The country will honor the commitments it has made towards the institutions and achieve a stable and lasting access to the markets at favorable rates, based on the directives outlined at the Eurogroup meeting last June, Prime Minister Alexis Tsipras said on Tuesday, in the last day of a debate on the 2018 state budget.
Speaking to lawmakers, Tsipras said the only way for Greece to escape bailout programs is for borrowing costs to return to acceptable levels so that the country can refinance its needs without the restrictive framework of external support.
“Three years ago, you spoke of a success story with rates for the 10-year bond at 8 pct. Today, we are talking about the end of the crisis for the simple reason that the rates in the 10-year-bond have already fallen-eight months before the end of the third program- to 3.7 pct,” he said, addressing the main opposition.

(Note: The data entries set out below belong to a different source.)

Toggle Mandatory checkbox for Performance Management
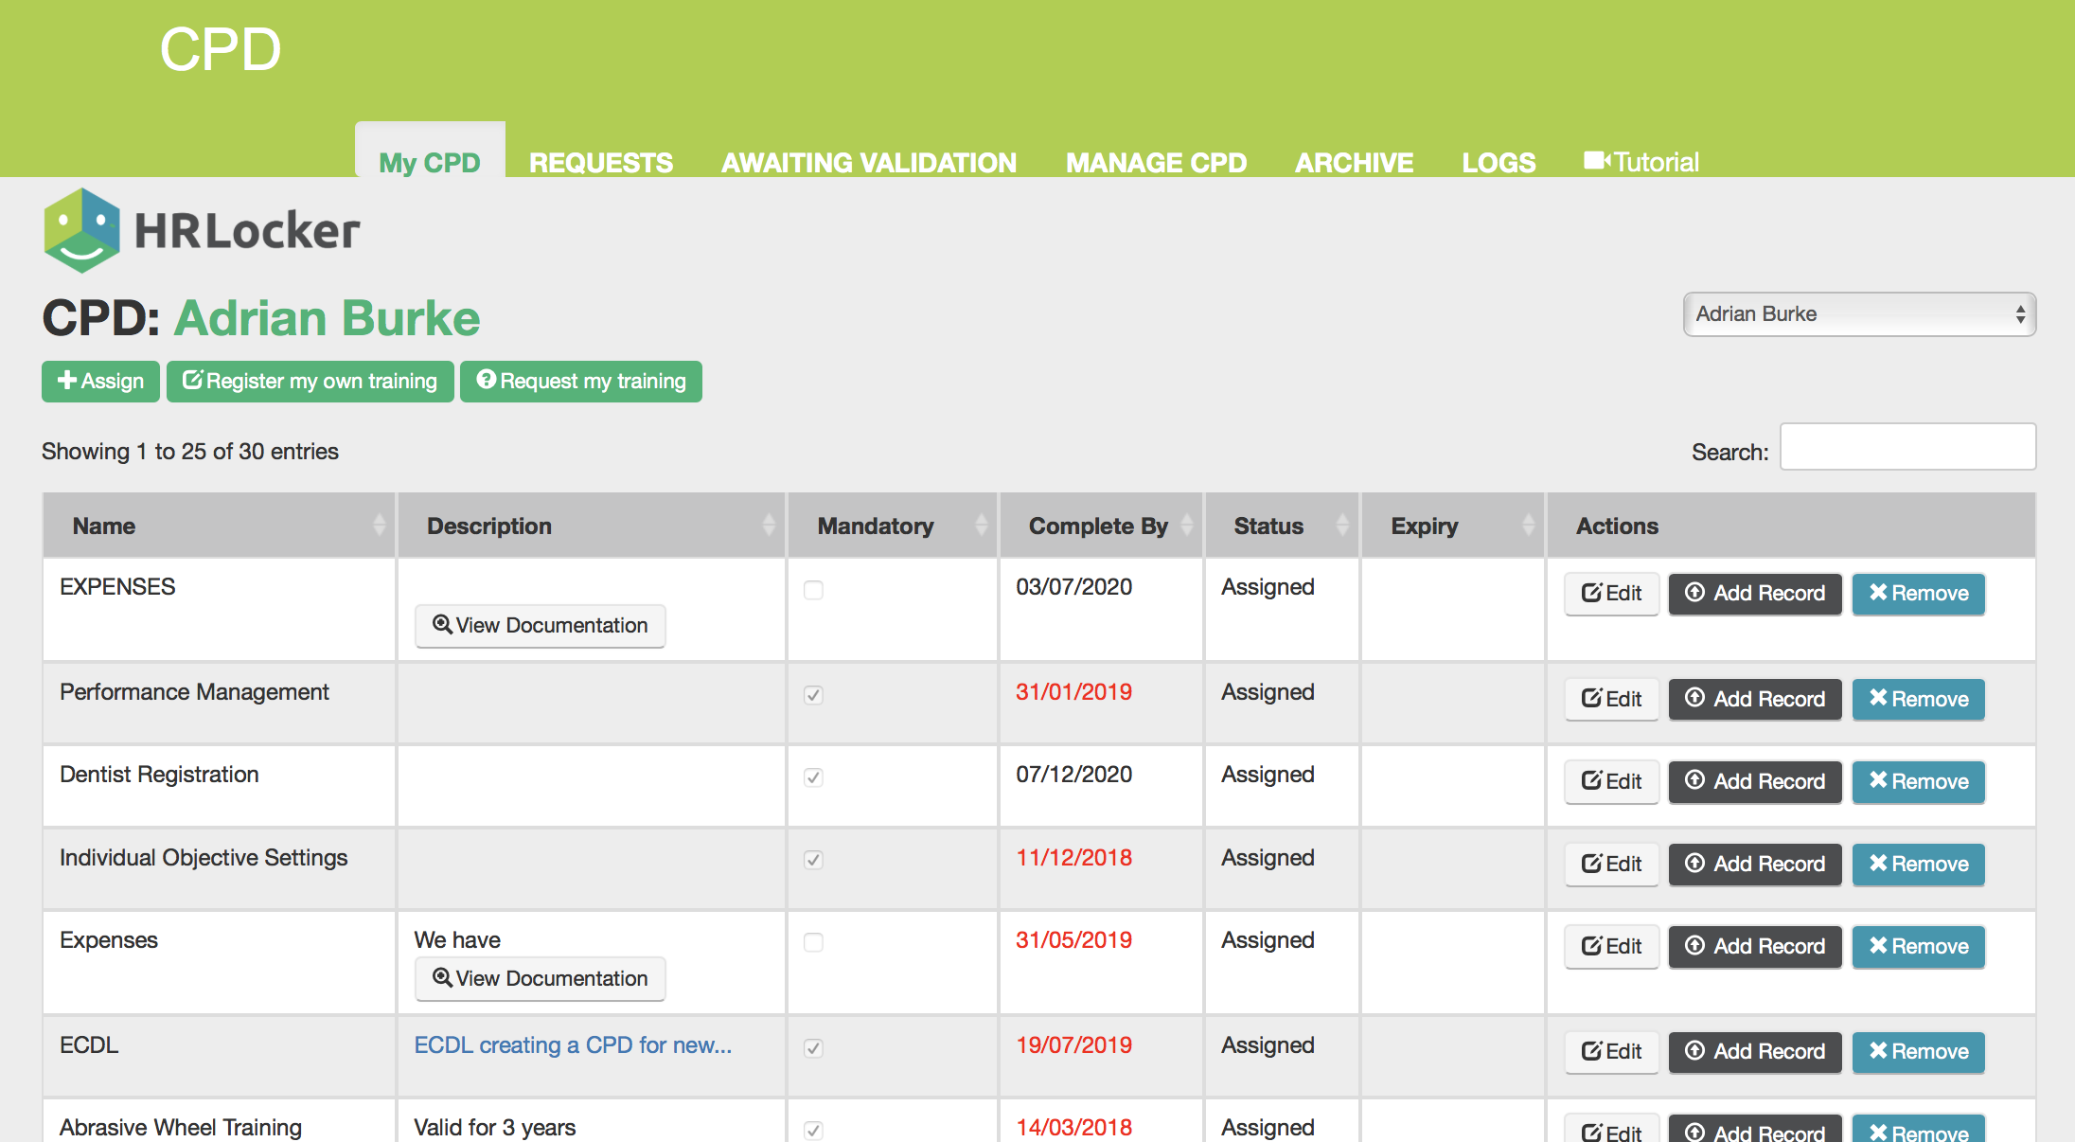The height and width of the screenshot is (1142, 2075). 813,695
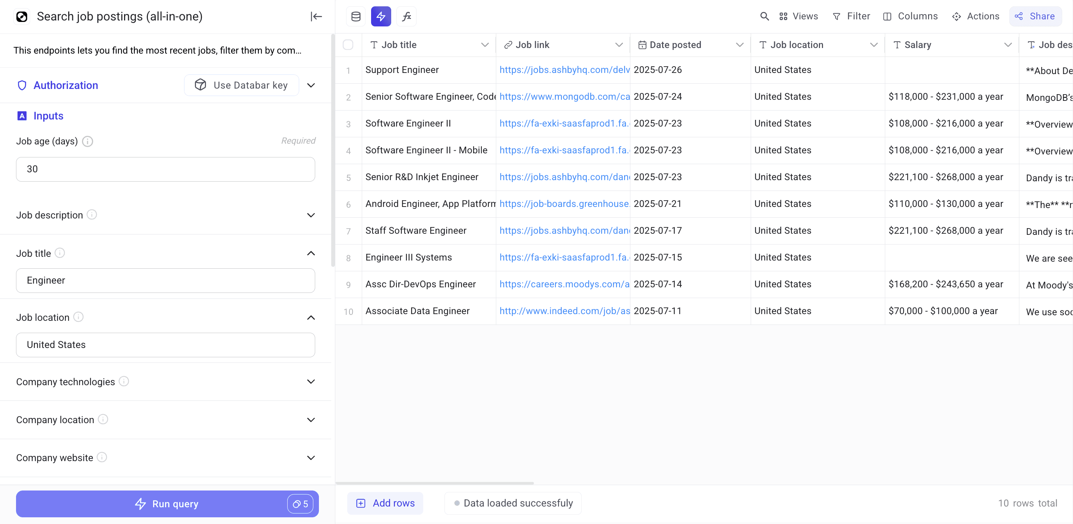Open the mongodb.com job link
The image size is (1073, 524).
click(564, 97)
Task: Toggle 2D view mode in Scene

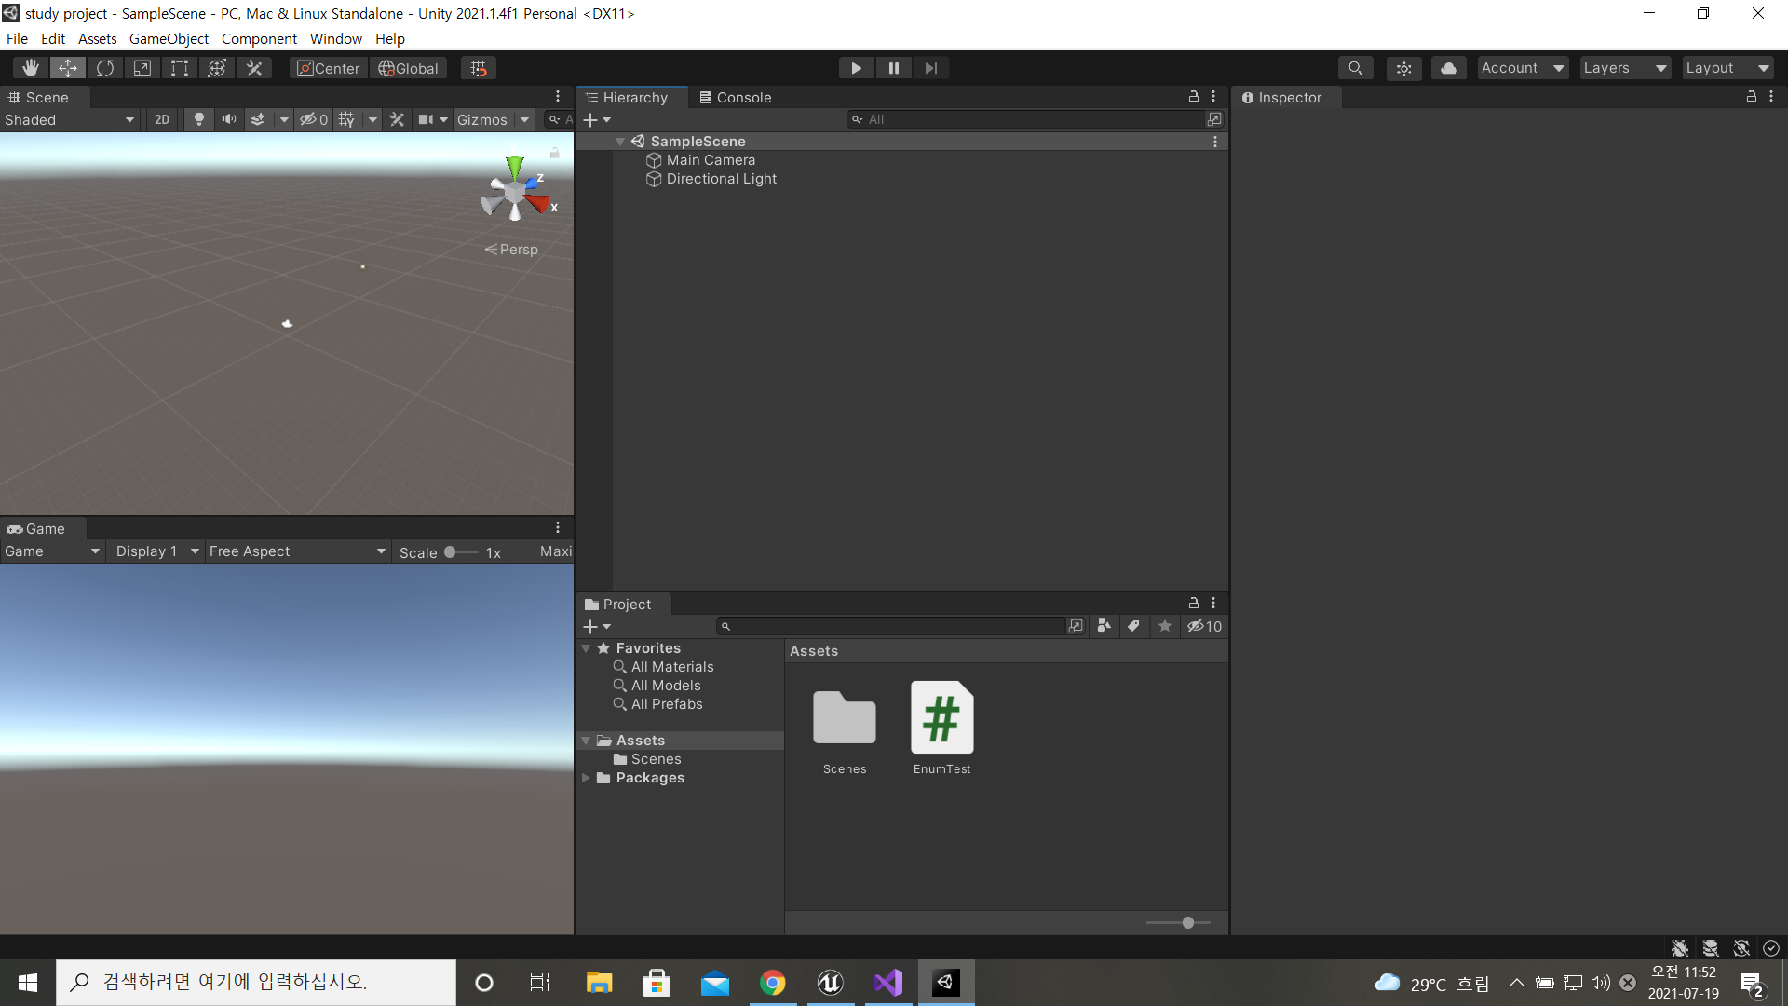Action: [x=162, y=119]
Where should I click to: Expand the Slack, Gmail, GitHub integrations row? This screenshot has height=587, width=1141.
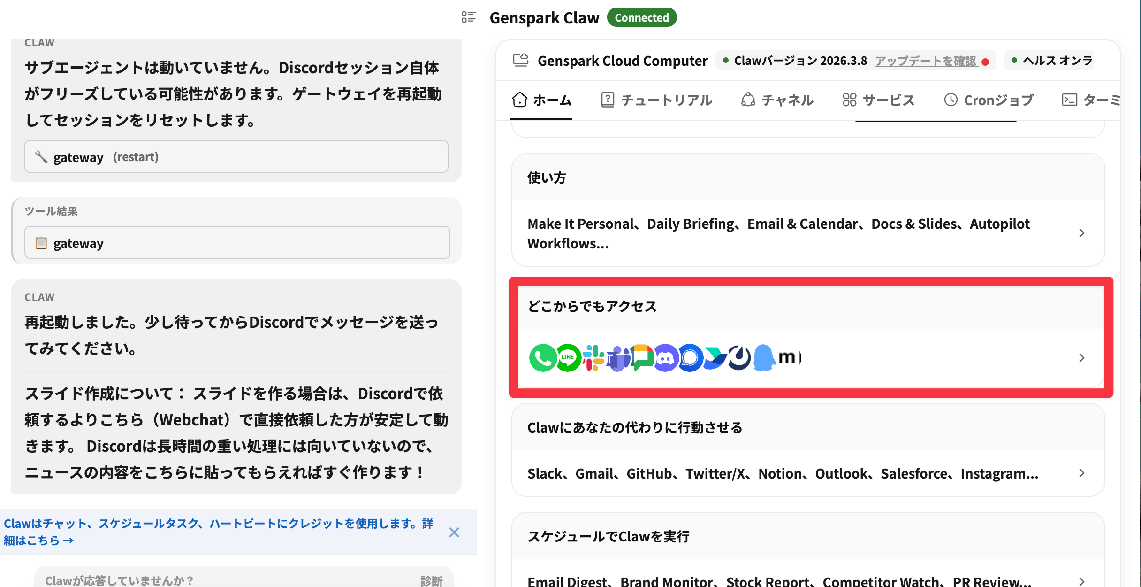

The target set by the European institutions in order to exit from the bailout programs is for the 10-year bond rate to hover around similar levels as to those of 2009-that is, close to 4 or 4.5 percent, he continued. “Today, the 3.67 pct corresponds to the levels of borrowing Greece had in 2005-2006. When the crisis did not exist,” he added, noting that this shows the current situation is not comparable to the “fake success story” of 2014.
He reiterated that reforms are bearing fruit and that Greece’s image in the international stage is completely different from the one of 2014 and criticized the main opposition for comparing the country to Portugal and Cyprus, pointing out that none of them had to sign a second bailout program.
Defending the government’s decision to pay handouts to citizens affected more by the crisis, he said he viewed it as a way to provide equal opportunities to those who need them more and dismissed claims of early elections, saying: “There will also be a 2019 budget, because 2019 will be the election year.”